*** The records Section Begins ***
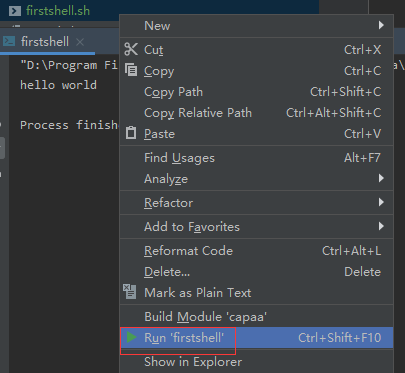The height and width of the screenshot is (373, 405).
Task: Click the Mark as Plain Text icon
Action: [130, 292]
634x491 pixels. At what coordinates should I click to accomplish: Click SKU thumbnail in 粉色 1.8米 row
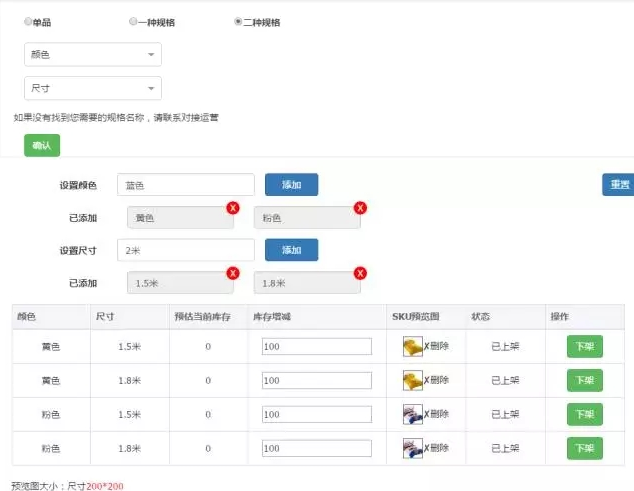click(x=412, y=448)
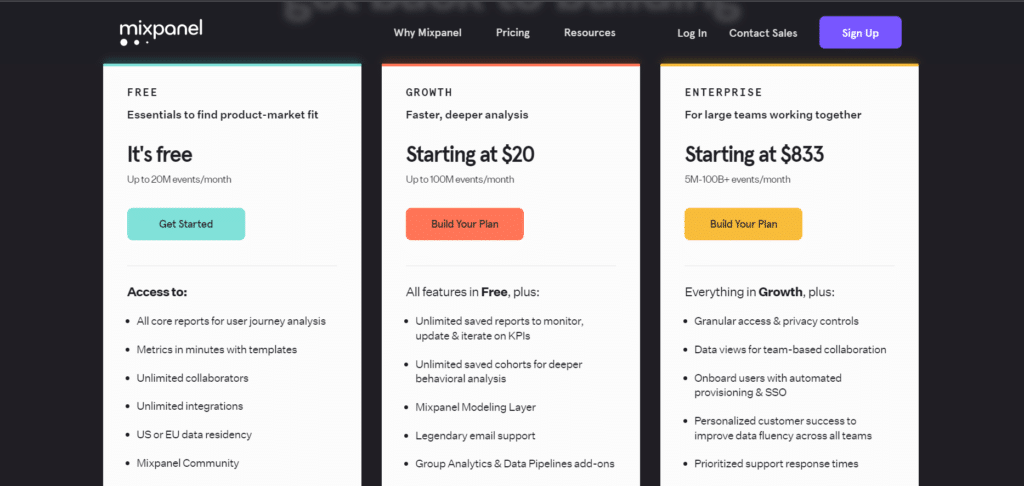Screen dimensions: 1024x486
Task: Open the Contact Sales link
Action: pos(763,33)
*** The records Section Ends ***
§ **Exercise brief**: The response should be the lines from the one containing "634x491 pixels. At" through the final line of the records, reproduced exactly and with every picture left out.

§ **Written solution**:
634x491 pixels. At what coordinates should I click to accomplish: Click SKU thumbnail in 粉色 1.8米 row
click(x=412, y=448)
Screen dimensions: 1024x486
Task: Open the Contact Sales link
Action: pos(763,33)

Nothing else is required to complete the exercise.